So, what about that vacuum takeoff port?    It is always exposed to venturi vacuum, therefore the vacuum port can be used to synchronize carburetors with vacuum gauges.  IT IS ALSO WHY SYNCHRONIZING THE THROTTLE CABLES THEMSELVES IS MORE SENSITIVE, SO YOU GET A BETTER ADJUSTMENT, AT RELATIVELY LOW RPM, SUCH AS 1500 OR 1800, RATHER THAN AT 4000+, due to the smaller amount of butterfly opening at 1500 to 1800 rpm.
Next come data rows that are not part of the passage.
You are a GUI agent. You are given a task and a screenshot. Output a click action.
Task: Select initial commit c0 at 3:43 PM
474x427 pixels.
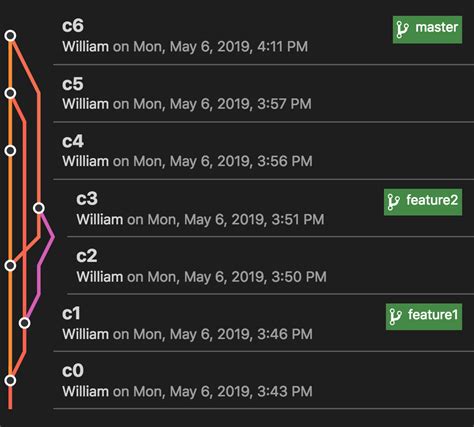click(x=263, y=380)
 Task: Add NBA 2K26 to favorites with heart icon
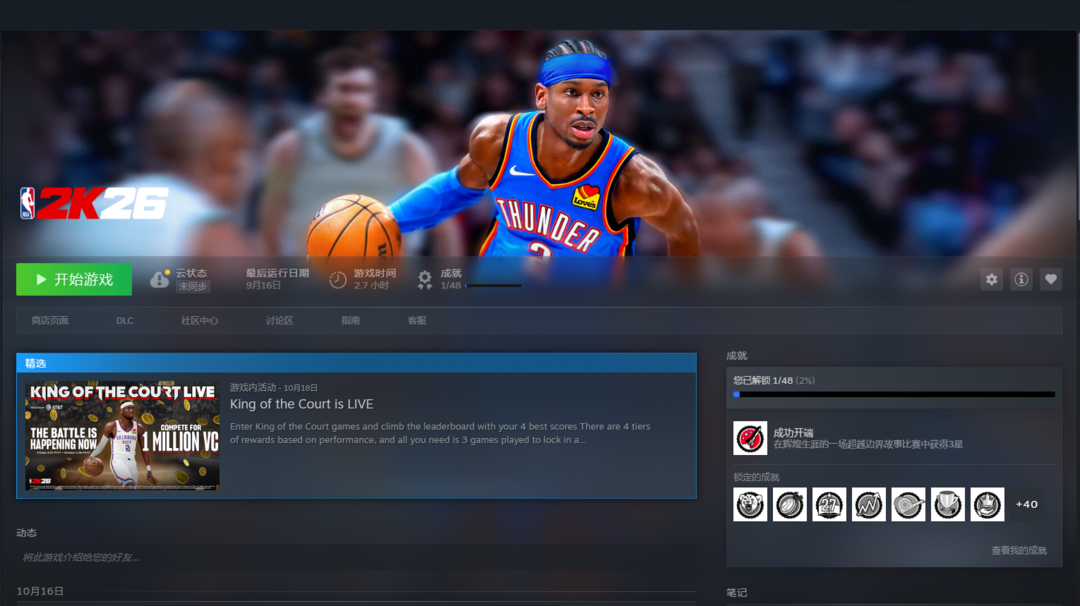(1050, 280)
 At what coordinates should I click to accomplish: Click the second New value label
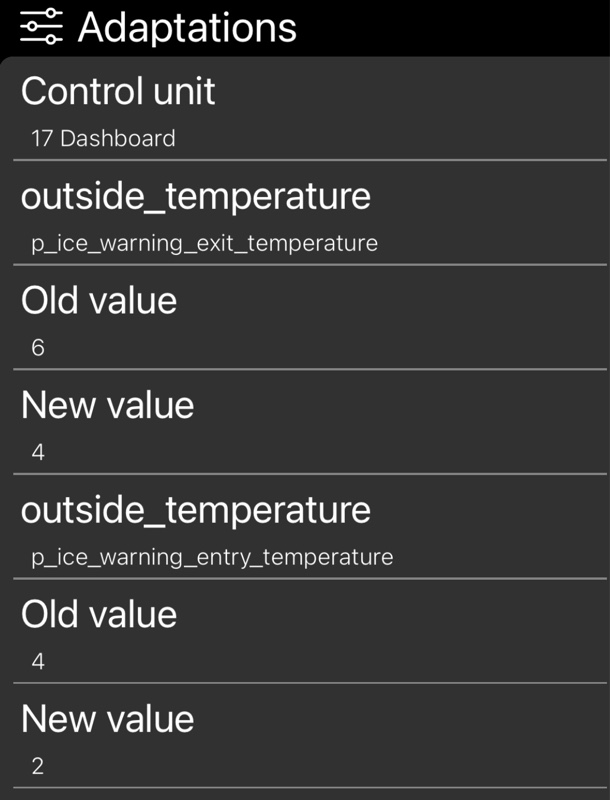tap(108, 719)
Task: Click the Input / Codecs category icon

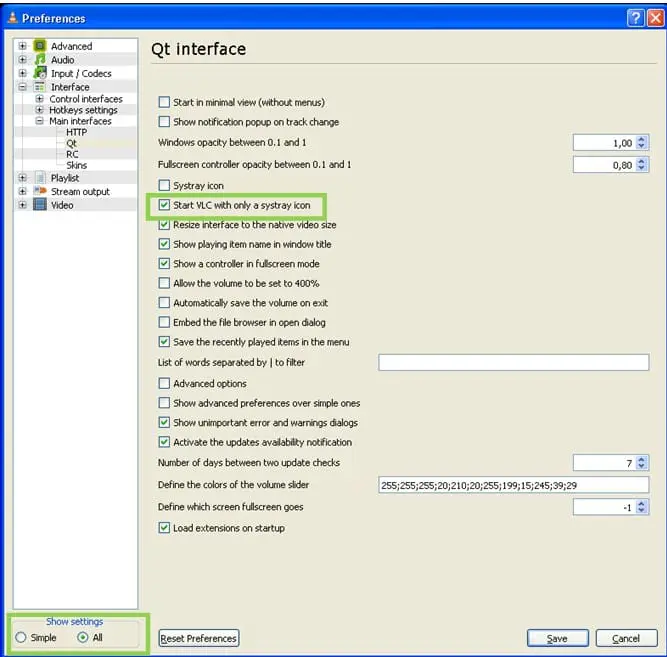Action: (40, 73)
But, the port also has a big change in vacuum from your throttle hand, at least and particularly from momentarily changing the throttle setting.  Thus, the port can be used to operate vacuum valves, that were located underneath the air filter element, and those valves controlled air injection into the exhaust ports.  These valves in particular operated when the throttle was backed off suddenly.  The oxygen in the air injected ensured a more perfect burning of trace fuel amounts that would otherwise not be burned in the cylinder and cylinder head area. Thus, the Pulse Air system reduced emissions, but there were problems added by the system. 
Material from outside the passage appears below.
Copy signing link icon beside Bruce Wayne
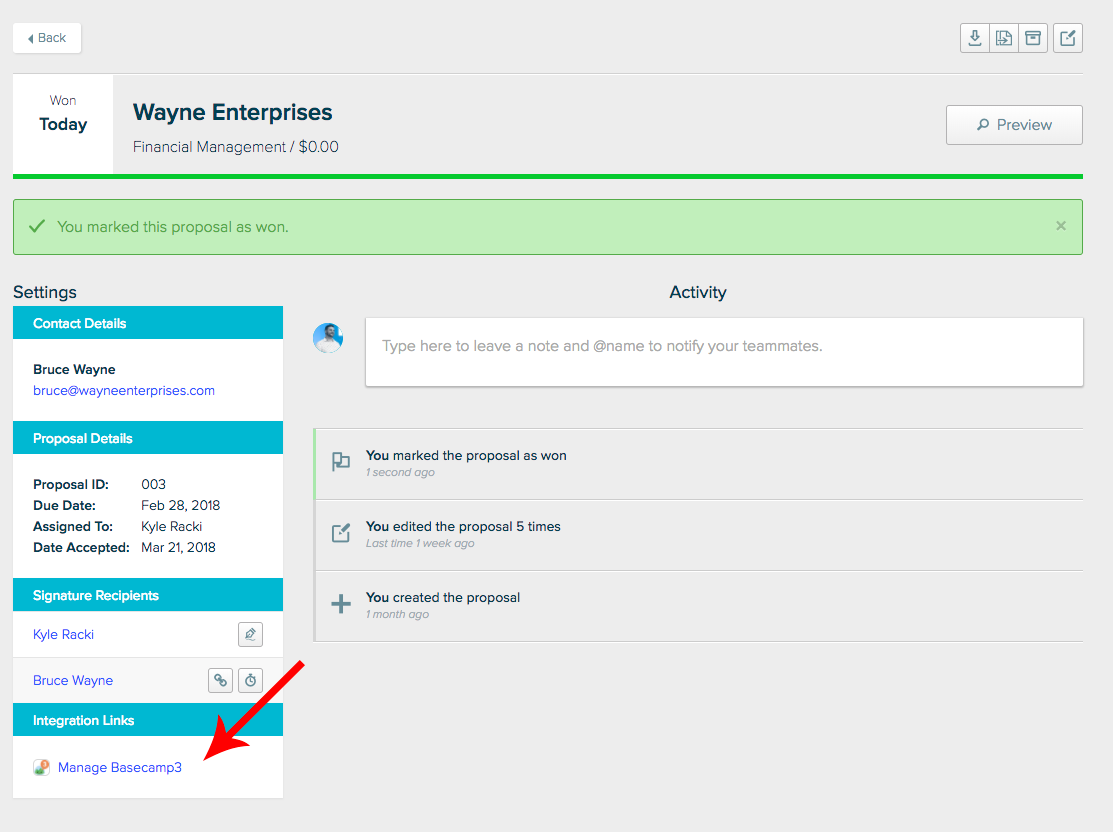Screen dimensions: 1113x832 [220, 680]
Air/fuel going into the cylinder becomes a repetitive pulse, due to the intake valve only being open on part of each second engine rotation.  The air in the vacuum system is like this also, but to a lesser extent.  
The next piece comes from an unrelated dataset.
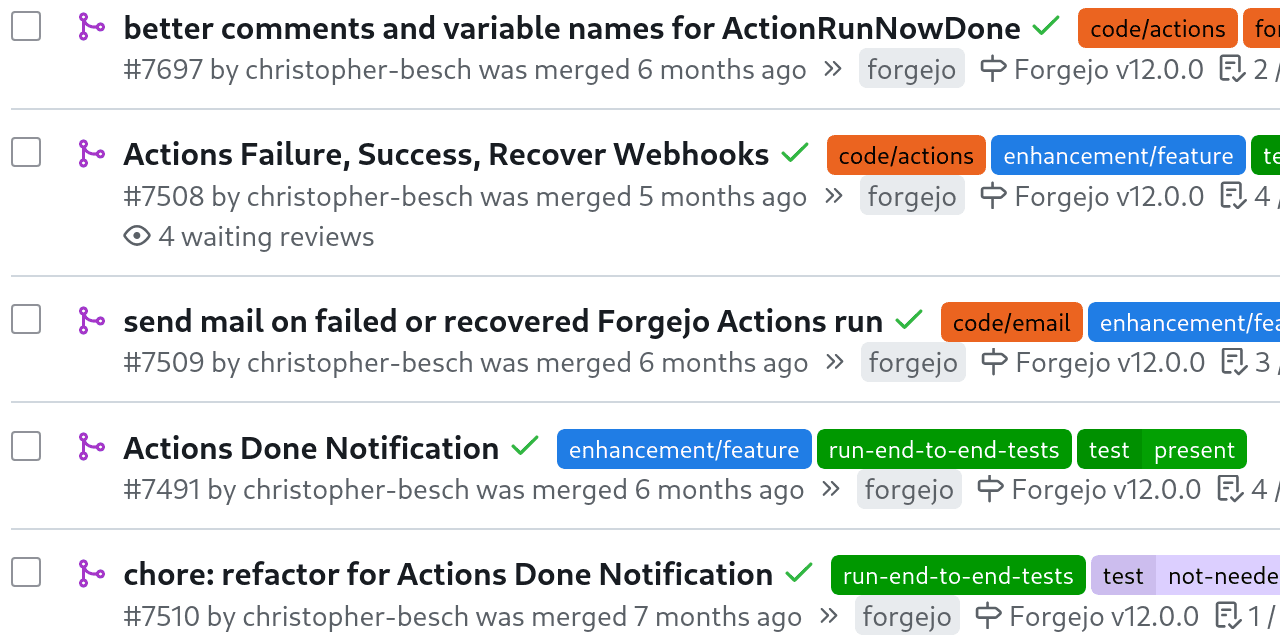
Task: Click the forgejo branch tag on PR #7697
Action: point(911,69)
Several different 'arguments' have been made about the effect on the operation of the carburetors or engine by coupling the vacuum ports together between the cylinders....or not doing that.   Due to how these pulses work, time-wise; and, how both butterflies work together at the same time mechanically, there is, essentially NO EFFECT.  You can easily prove this with a simple setup yourself.

BMW engineers knew all this, and in the PulseAir models, they DID couple the vacuum ports together, and put a T adapter in the middle, to operate the vacuum canister valve.  If one is removing the PulseAir system, one can leave that T and hoses, and plug the T outlet; or, simply replace the vacuum hoses with screws at the carburetors, as the vacuum takeoff stubs were always internally threaded. 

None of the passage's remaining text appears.